=== Le voci ===
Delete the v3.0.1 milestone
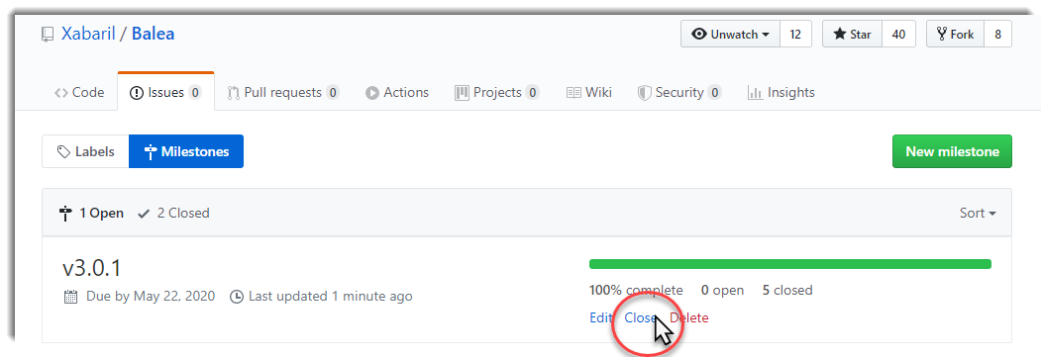1041x357 pixels. tap(689, 317)
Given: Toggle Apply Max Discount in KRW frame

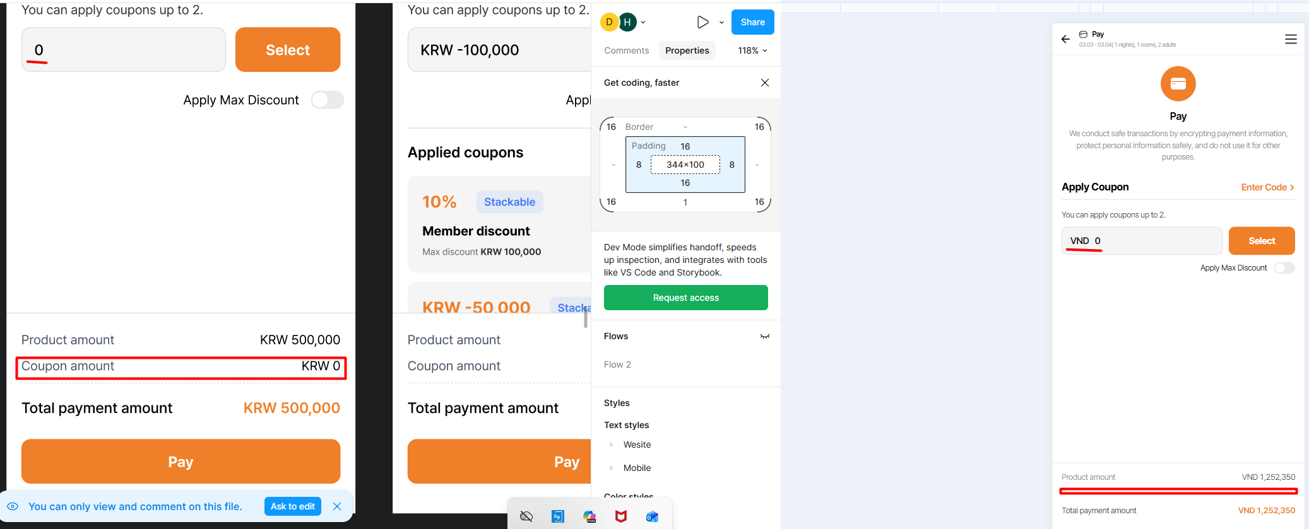Looking at the screenshot, I should coord(328,100).
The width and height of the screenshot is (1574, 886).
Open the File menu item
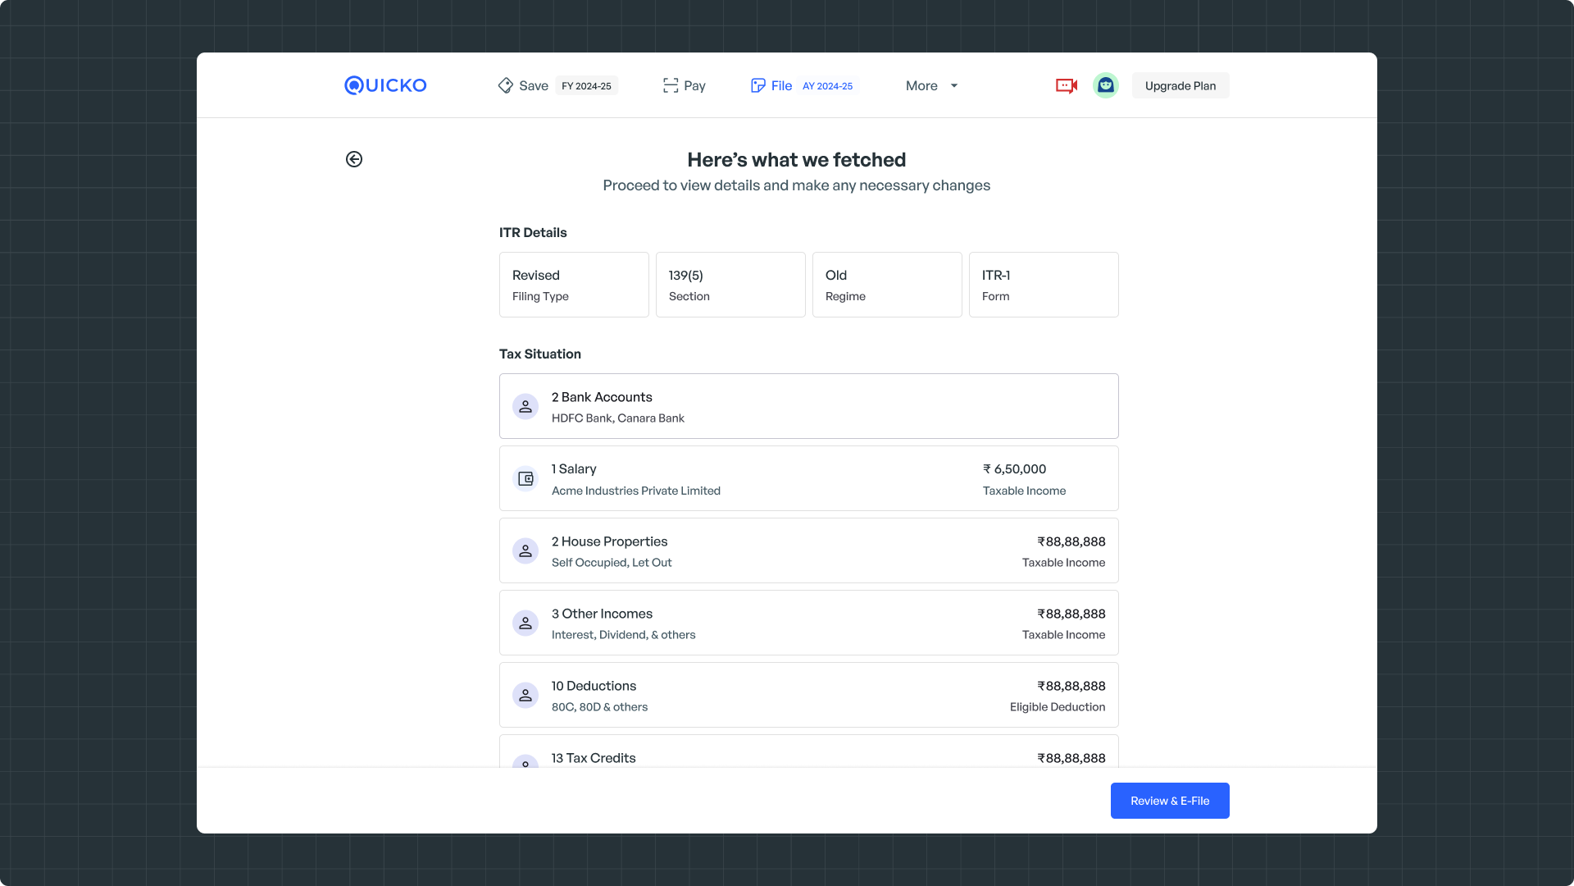click(781, 85)
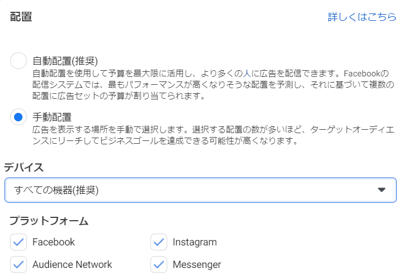The height and width of the screenshot is (278, 403).
Task: Click the 配置 section heading
Action: pyautogui.click(x=21, y=17)
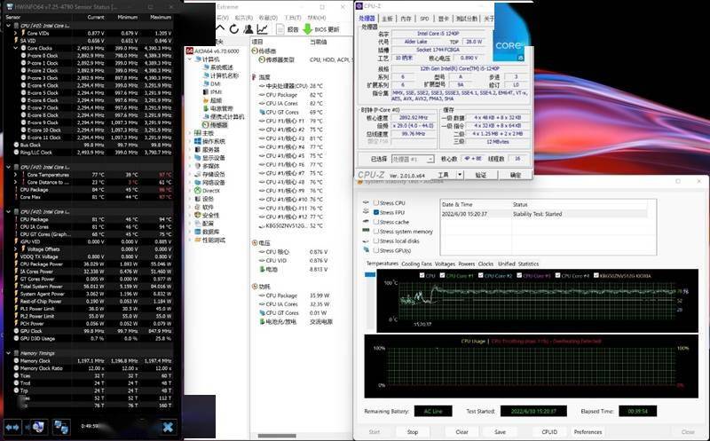Click the HWiNFO red X close-sensors icon
Viewport: 710px width, 441px height.
click(x=167, y=427)
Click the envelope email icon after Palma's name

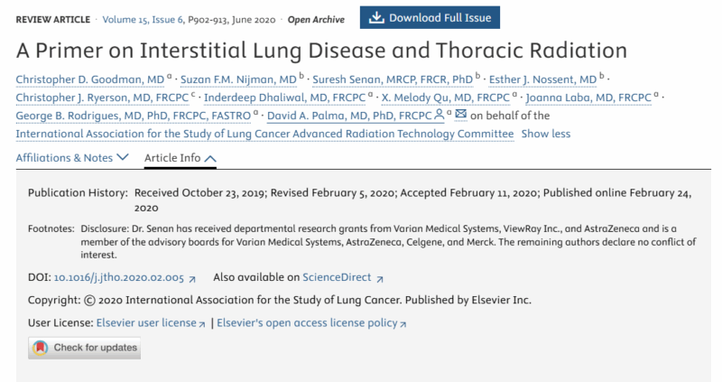[x=460, y=115]
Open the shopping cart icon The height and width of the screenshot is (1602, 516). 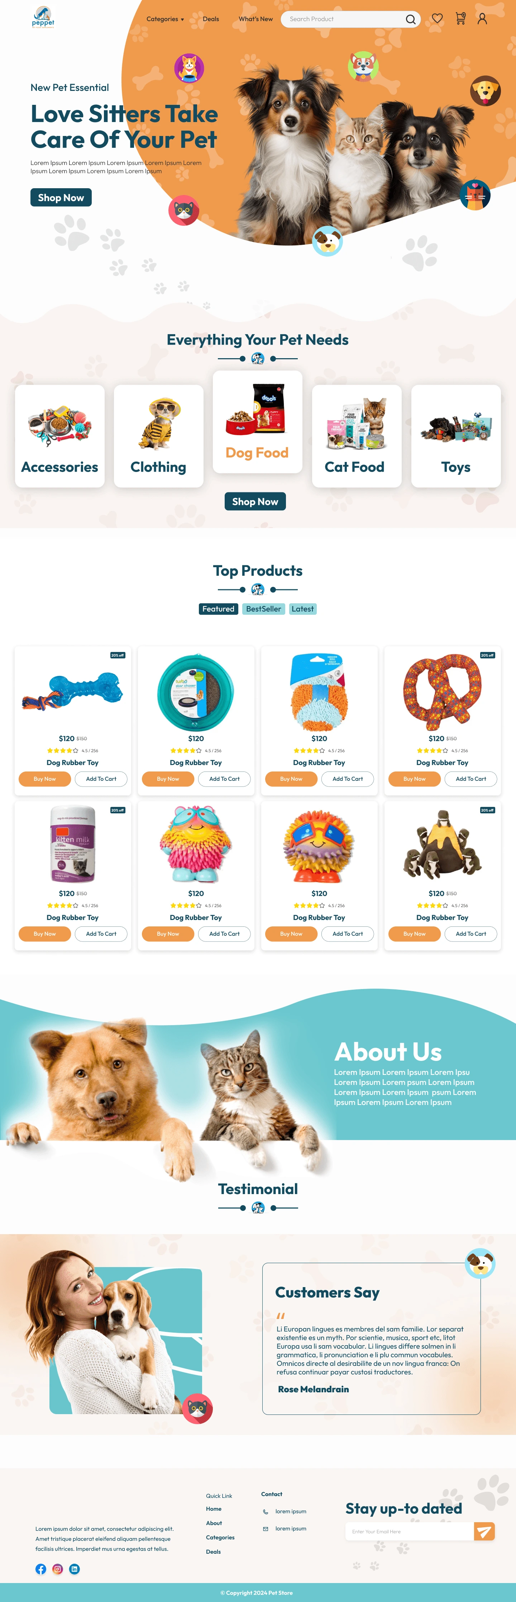pyautogui.click(x=461, y=19)
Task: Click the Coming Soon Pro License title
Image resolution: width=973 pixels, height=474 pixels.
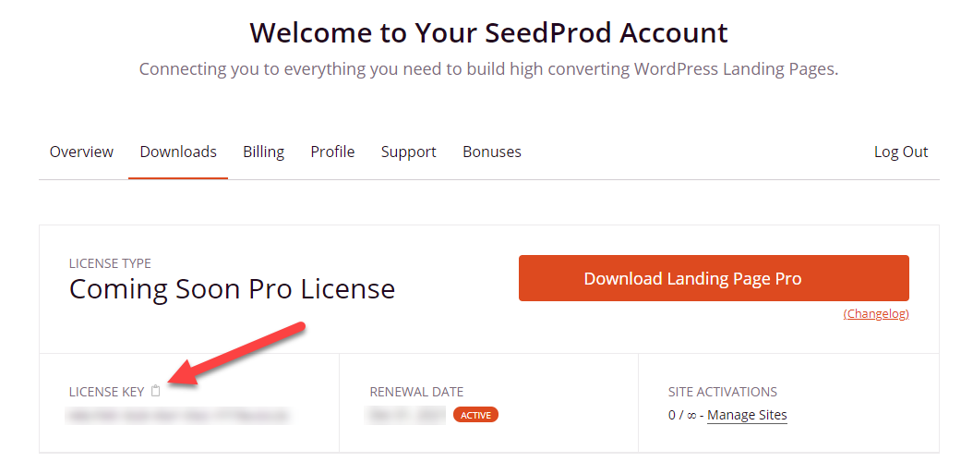Action: (232, 289)
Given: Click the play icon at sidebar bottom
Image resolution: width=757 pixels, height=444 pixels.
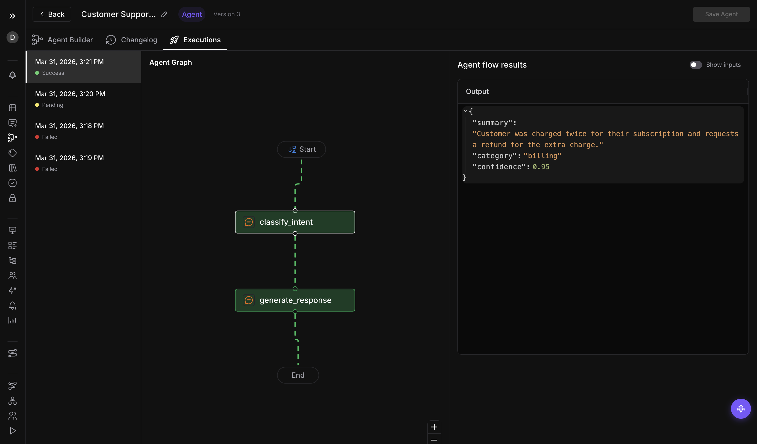Looking at the screenshot, I should (12, 430).
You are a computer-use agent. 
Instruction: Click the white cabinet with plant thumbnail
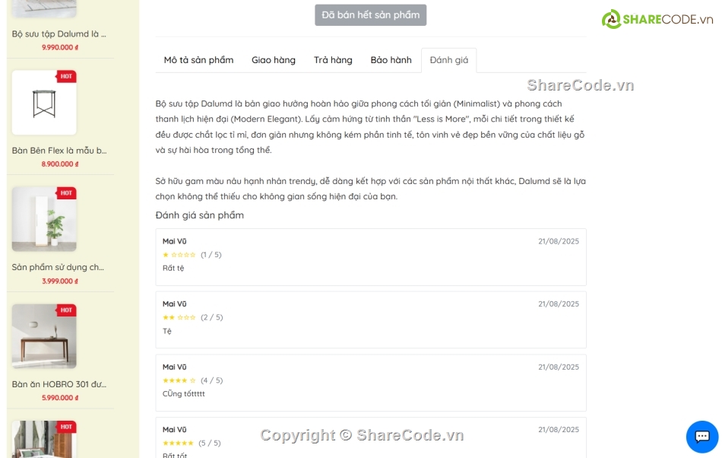[44, 220]
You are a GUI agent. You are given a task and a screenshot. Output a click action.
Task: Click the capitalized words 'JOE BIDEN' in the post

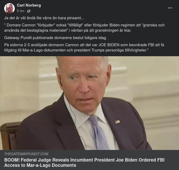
===
Aggiorna le voci a partire dalla riga che contiene "You are a GUI" e fino alla fine, sostituendo "post" con "tweet" e lasciando invariato tutto il resto. Riporta solo queste righe, senza le immagini.

**Risultato corretto:**
You are a GUI agent. You are given a task and a screenshot. Output a click action.
Task: Click the capitalized words 'JOE BIDEN' in the tweet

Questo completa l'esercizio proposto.